MongoDB's Atlas Search allows fine-grained text indexing and querying of data on your Atlas cluster. It enables advanced search functionality for your applications without any additional management or separate search system alongside your database. Atlas Search provides options for several kinds of text analyzers, a rich query language that uses Atlas Search aggregation pipeline stages like $search and $searchMeta in conjunction with other MongoDB aggregation pipeline stages, and score-based results ranking.

Atlas Search is available on Atlas instances running MongoDB 4.2 or higher versions only. For certain features, Atlas Search might require a specific version of MongoDB. The following table lists the Atlas Search features that require specific MongoDB versions.

Atlas Search Feature
MongoDB Version for Feature
4.4.11+, 5.0.4+, 6.0+
4.4.12+, 5.0.6+, 6.0+

Atlas Search is not supported for time series collections.
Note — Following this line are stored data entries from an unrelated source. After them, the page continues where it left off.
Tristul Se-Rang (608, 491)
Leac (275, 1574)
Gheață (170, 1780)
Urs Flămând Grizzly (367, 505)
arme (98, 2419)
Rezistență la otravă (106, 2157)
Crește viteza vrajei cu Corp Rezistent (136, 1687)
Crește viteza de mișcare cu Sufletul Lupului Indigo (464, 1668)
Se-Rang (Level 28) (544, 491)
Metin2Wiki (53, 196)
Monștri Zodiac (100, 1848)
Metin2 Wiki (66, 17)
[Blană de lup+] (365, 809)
The Atlas Search mongot Java web process uses Apache Lucene and runs alongside mongod on each node in the Atlas cluster. The mongot process:

  1. Creates Atlas Search indexes based on the rules in the index definition for the collection.

  2. Monitors change streams for the current state of the documents and index changes for the collections for which you defined Atlas Search indexes.
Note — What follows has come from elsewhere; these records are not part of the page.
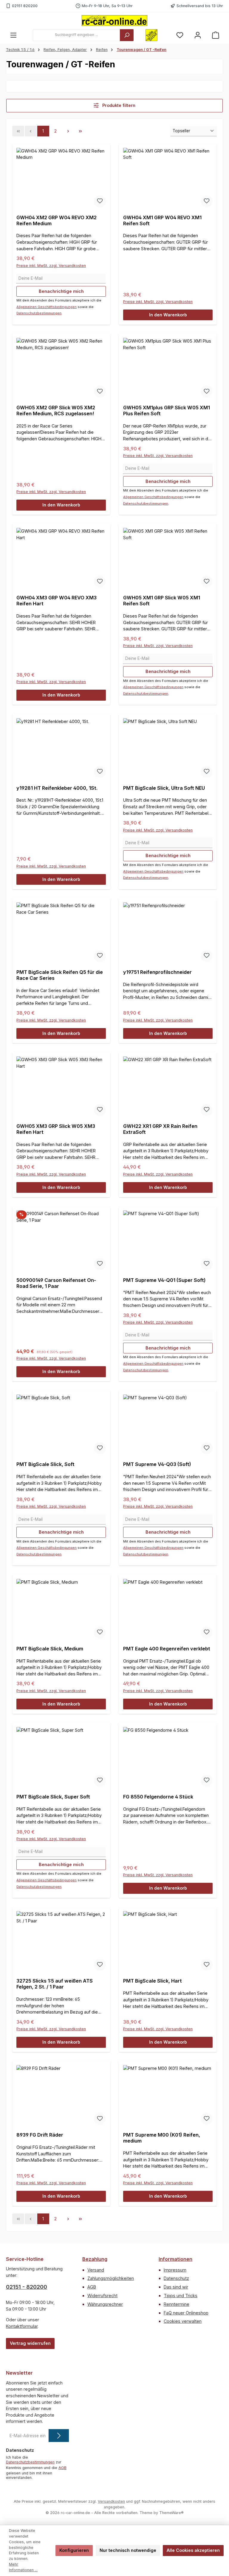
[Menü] (13, 35)
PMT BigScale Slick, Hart (152, 1981)
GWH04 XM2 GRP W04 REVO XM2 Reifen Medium (56, 220)
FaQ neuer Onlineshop (186, 2312)
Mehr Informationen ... (23, 2567)
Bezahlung (94, 2259)
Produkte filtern (118, 105)
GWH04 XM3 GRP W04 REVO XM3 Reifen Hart (56, 601)
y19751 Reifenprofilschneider (157, 972)
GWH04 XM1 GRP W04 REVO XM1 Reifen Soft (162, 220)
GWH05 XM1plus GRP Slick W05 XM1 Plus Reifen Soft (166, 410)
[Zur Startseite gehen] (114, 20)
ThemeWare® (171, 2512)
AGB (91, 2286)
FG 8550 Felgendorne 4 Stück (158, 1797)
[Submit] (58, 2435)
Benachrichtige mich (61, 291)
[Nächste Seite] (68, 131)
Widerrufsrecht (102, 2295)
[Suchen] (127, 35)
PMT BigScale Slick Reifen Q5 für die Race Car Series (59, 975)
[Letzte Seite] (80, 131)
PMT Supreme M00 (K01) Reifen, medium (161, 2138)
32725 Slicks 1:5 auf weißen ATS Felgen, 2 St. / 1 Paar (54, 1984)
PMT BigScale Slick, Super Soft (53, 1797)
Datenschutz (176, 2278)
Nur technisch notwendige (128, 2550)
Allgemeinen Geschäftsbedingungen (46, 307)
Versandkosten (111, 2501)
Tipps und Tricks (180, 2295)
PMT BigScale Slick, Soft (45, 1464)
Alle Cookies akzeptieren (193, 2550)
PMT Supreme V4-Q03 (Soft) (157, 1464)
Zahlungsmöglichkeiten (110, 2278)
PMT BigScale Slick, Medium (49, 1649)
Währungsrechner (105, 2304)
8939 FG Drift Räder (39, 2135)
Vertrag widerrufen (30, 2343)
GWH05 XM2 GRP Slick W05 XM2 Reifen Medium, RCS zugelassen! (55, 410)
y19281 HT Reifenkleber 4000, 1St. (57, 788)
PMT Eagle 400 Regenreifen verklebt (166, 1649)
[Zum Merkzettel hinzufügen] (100, 201)
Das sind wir (176, 2286)
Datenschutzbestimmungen (38, 313)
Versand (95, 2269)
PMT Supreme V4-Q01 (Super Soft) (164, 1280)
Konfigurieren (74, 2550)
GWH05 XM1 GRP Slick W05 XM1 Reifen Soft (161, 601)
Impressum (175, 2269)
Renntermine (176, 2304)
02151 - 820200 (26, 2287)
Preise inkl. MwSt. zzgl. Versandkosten (51, 265)
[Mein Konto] (197, 35)
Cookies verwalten (183, 2321)
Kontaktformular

  3. Processes Atlas Search queries and returns matching documents.

Atlas Search architecture

If you define stored source fields in your Atlas Search index, the mongot process stores the specified fields and, for matching documents, returns the stored fields directly from mongot instead of doing a full document lookup on the database if you specify the returnStoredSource Option in your query.

Atlas Search stored source architecture

Atlas Search index is a data structure that categorizes data in an easily searchable format. It is a mapping between terms and the documents that contain those terms. Atlas Search indexes enable faster retrieval of documents using certain identifiers. You must configure an Atlas Search index to query data in your Atlas cluster using Atlas Search.
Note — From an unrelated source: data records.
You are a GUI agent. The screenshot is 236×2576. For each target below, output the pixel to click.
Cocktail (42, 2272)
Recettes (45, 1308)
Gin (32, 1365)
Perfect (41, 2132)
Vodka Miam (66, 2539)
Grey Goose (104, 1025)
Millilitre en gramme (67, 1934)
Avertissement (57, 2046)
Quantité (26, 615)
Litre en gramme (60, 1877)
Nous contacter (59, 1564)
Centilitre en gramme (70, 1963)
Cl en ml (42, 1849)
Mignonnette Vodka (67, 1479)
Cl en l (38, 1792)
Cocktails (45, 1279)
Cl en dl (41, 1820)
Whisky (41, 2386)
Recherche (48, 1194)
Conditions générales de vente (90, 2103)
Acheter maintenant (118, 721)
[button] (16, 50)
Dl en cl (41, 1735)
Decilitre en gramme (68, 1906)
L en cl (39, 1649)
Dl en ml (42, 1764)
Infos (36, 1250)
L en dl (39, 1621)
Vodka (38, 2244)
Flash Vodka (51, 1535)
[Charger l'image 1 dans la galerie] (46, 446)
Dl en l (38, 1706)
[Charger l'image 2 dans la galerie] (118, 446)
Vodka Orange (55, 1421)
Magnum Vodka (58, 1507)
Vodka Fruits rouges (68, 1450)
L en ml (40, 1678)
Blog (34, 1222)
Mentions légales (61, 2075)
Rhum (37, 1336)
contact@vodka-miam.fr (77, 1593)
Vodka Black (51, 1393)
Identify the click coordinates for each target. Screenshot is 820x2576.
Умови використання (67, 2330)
You can create an Atlas Search index on a single field or on multiple fields. We recommend that you index the fields that you regularly use to sort or filter your data in order to quickly retrieve the documents that contain the relevant data at query-time.

When you configure one or more Atlas Search indexes, Atlas enables the mongot process on the nodes in the cluster. Each mongot process talks to the mongod on the same node. To create and update search indexes, the mongot process performs collection scans on the backend database and opens change streams for each index.

You can specify the fields to index using the following methods:

  • Dynamic mappings, which enables Atlas Search to automatically index all the fields of supported types in each document. This takes disk space and might negatively impact cluster performance.

  • Static mappings, which allows you to selectively identify the fields to index.

Atlas Search performs inverted indexing and stores the indexed fields on disk. An inverted index is a mapping between terms and which documents contain those terms. Atlas Search indexes contain the term, the _id, and other relevant metadata about the term, such as the position of the term, in the document.

Although the data stored on Atlas Search isn't an identical copy of data from the collection on your Atlas cluster, Atlas Search indexes still take some disk space and memory. If you enable the store option for fields that contain string values or if you configure the stored source fields in your index, Atlas Search stores an identical copy of the specified fields on disk, which can take disk space.

Atlas Search provides built-in analyzers for creating indexable terms that correct for differences in punctuation, capitalization, stop words, and more. Analyzers apply parsing and language rules to the query. You can also create a custom analyzer using available built-in character filters, tokenizers, and token filters. To learn more about the built-in and custom analyzers, see Process Data with Analyzers.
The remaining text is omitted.